═════ SUPPLIED INFORMATION ═════

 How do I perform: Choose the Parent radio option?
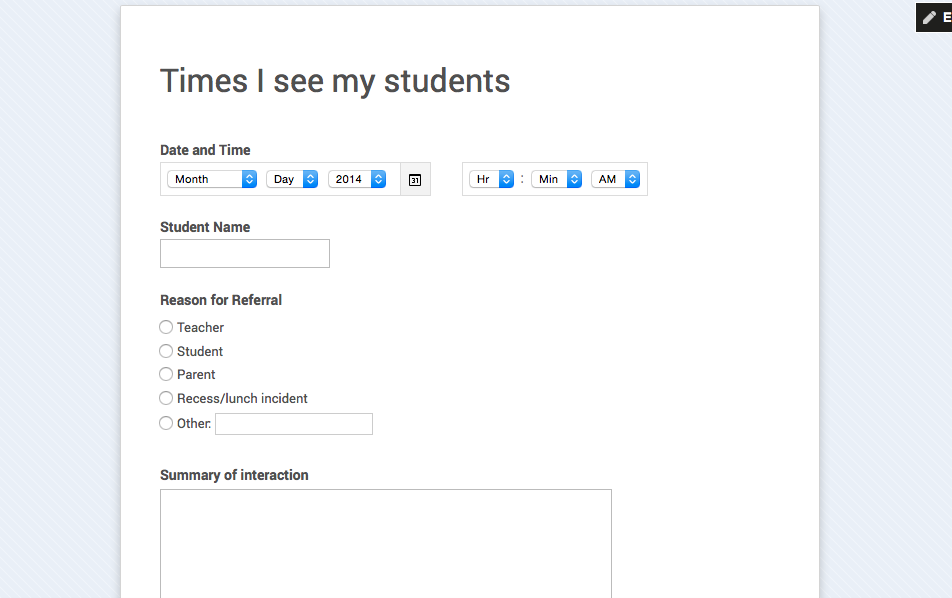[166, 374]
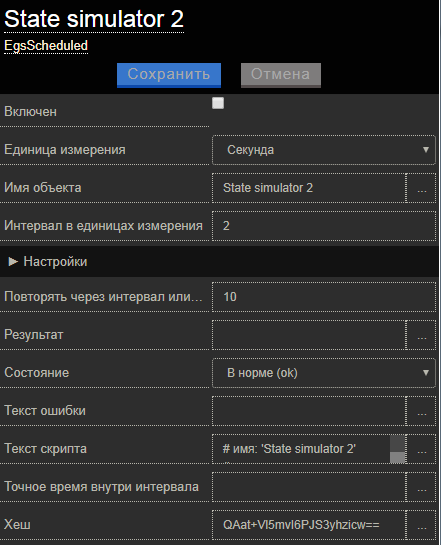Click the script text scrollbar thumb
Viewport: 441px width, 545px height.
pos(398,457)
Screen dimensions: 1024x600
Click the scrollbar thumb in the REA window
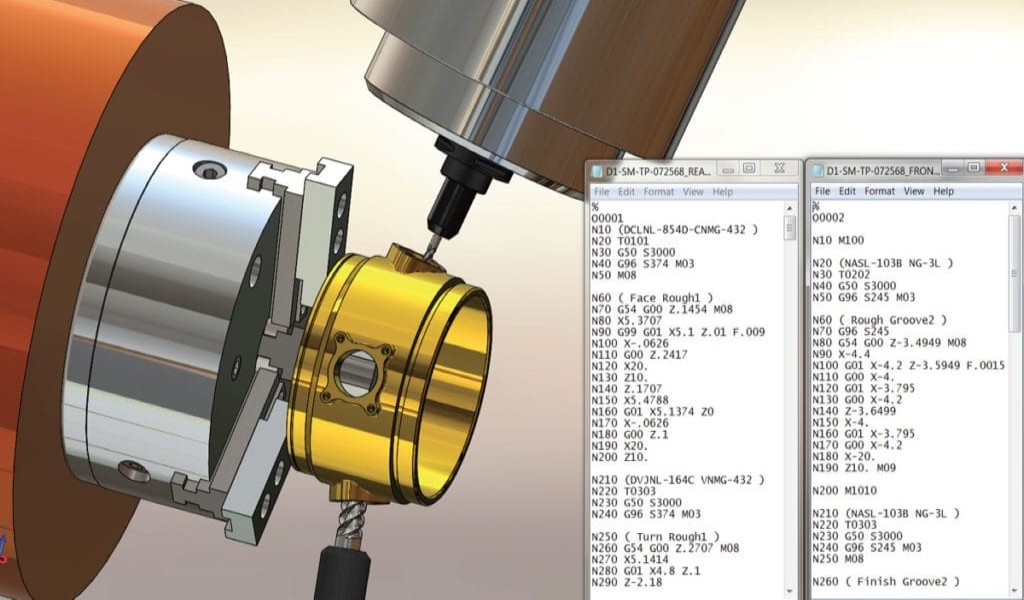pyautogui.click(x=791, y=228)
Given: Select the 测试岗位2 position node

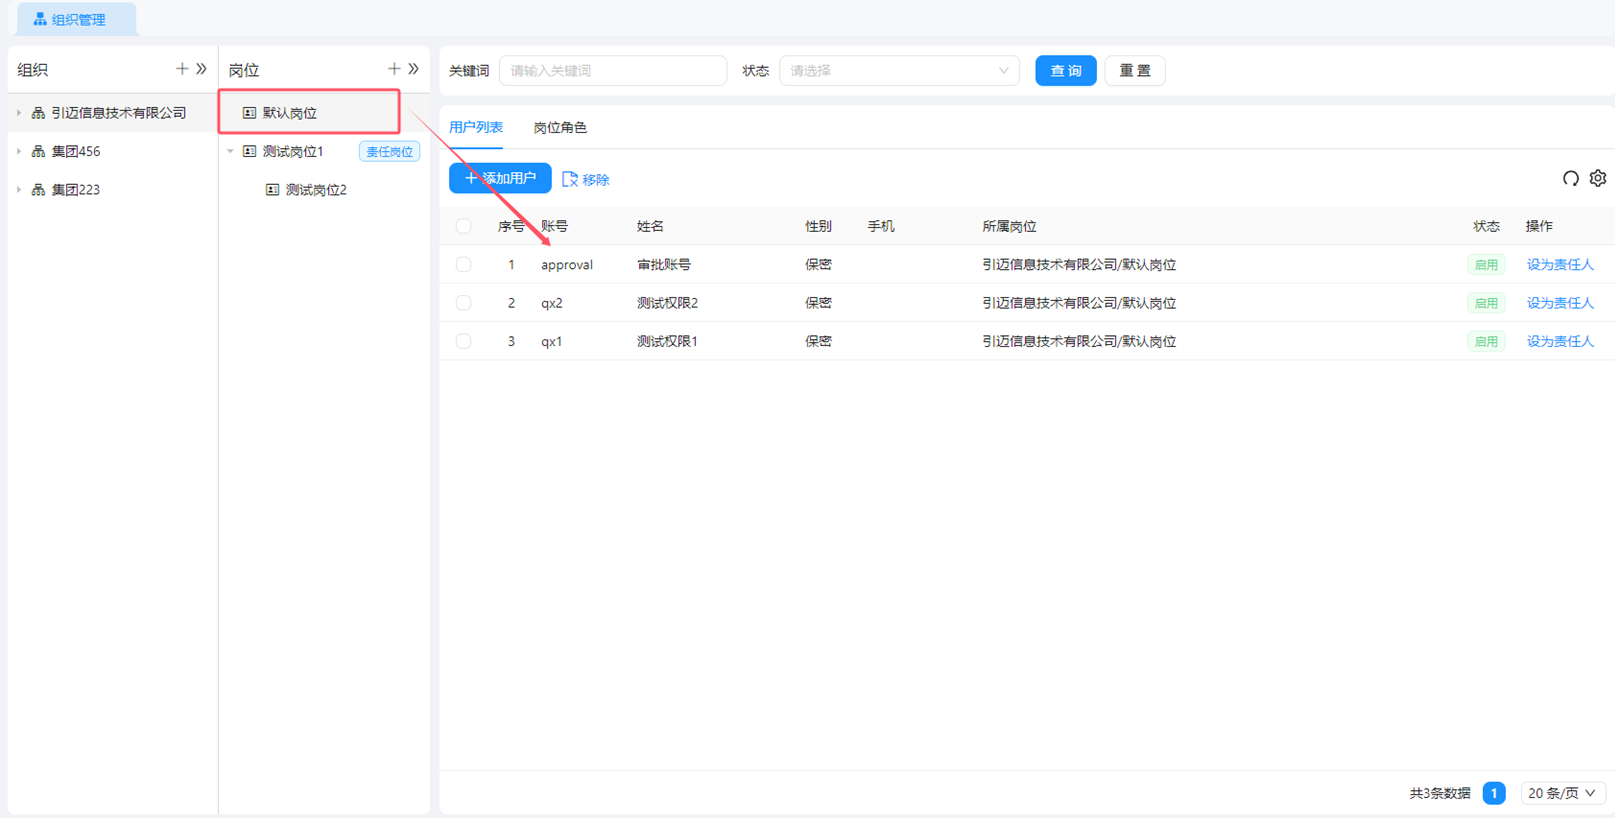Looking at the screenshot, I should 315,190.
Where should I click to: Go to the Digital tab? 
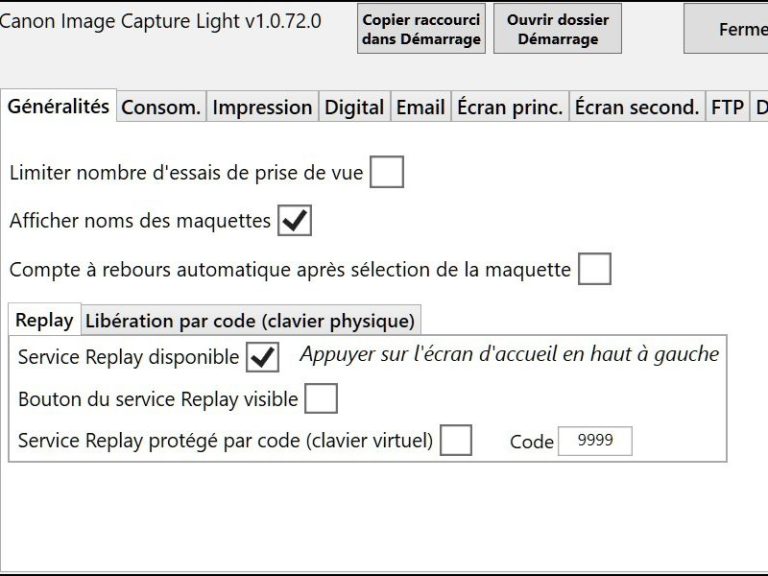click(354, 108)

═════

A verbatim copy of all the records, minus the pictures, is the expected answer.

**WRITTEN ANSWER:**
 How do I perform: Choose the Parent radio option?
[166, 374]
Click the script text scrollbar thumb
Viewport: 441px width, 545px height.
pos(398,457)
Screen dimensions: 1024x600
Click the scrollbar thumb in the REA window
pyautogui.click(x=791, y=228)
Given: Select the 测试岗位2 position node

Looking at the screenshot, I should 315,190.
Where should I click to: Go to the Digital tab? 
click(354, 108)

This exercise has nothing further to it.